Ars Technica reports that some evidence points toward Evrika ZAO, a St. Petersburg IT company that numbers Russia's FSB among its customers. WikiLeaks itself noted, in what practically counts as an admission against interest, that metadata in some of the leaked material indicates that it was last edited by someone working at Evrika. Trend Micro has maintained for some time that operations against Macron's campaign are circumstantially but significantly similar to the ones Pawn Storm (Fancy Bear, that is, the GRU) conducted against the US Democratic National Committee last year. Moscow denies involvement, denouncing the attribution as slander.
False flags planted in the leaks are possibilities, but German and British authorities are taking the threat of Russian information operations against their own elections very seriously. Recently retired US DNI Clapper agrees, and says the US should expect more of the same.
WikiLeaks, unchastened by l'affaire Macron, continued its Vault7 dumps Friday, releasing "Archimedes," said to be a CIA tool used to compromise devices operating within a single LAN.
Today is Patch Tuesday, but one problem couldn't wait: Microsoft late yesterday fixed a remote-code-execution vulnerability Google's Project Zero found in Windows' Malware Protection Engine. Google called the bug "crazy-bad."

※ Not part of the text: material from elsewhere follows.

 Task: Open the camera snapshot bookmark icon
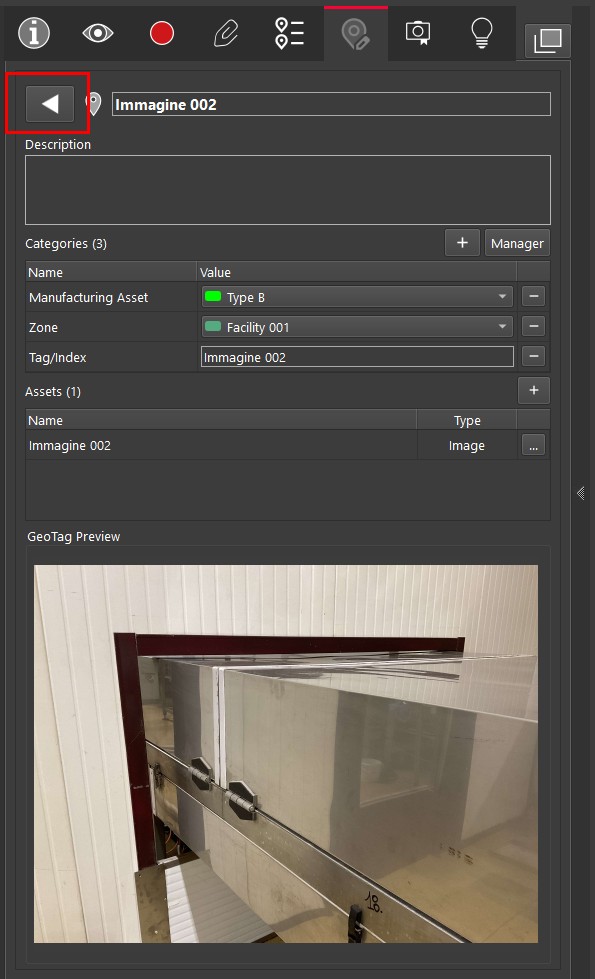point(418,32)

Today's issue includes events affecting China, European Union, France, Germany, Ireland, Japan, Democratic Peoples Republic of Korea, Russia, Syria, and United States.
In today's podcast, Joe Carrigan from our partners at the Johns Hopkins University describes the benefits of segmenting your home network, especially the benefits of putting IoT devices on a distinct segment isolated from your home PCs. Our guest is Andrew Blaich from the mobile security company Lookout. He discusses the Pegasus lawful-intercept tool as it appears on Android devices.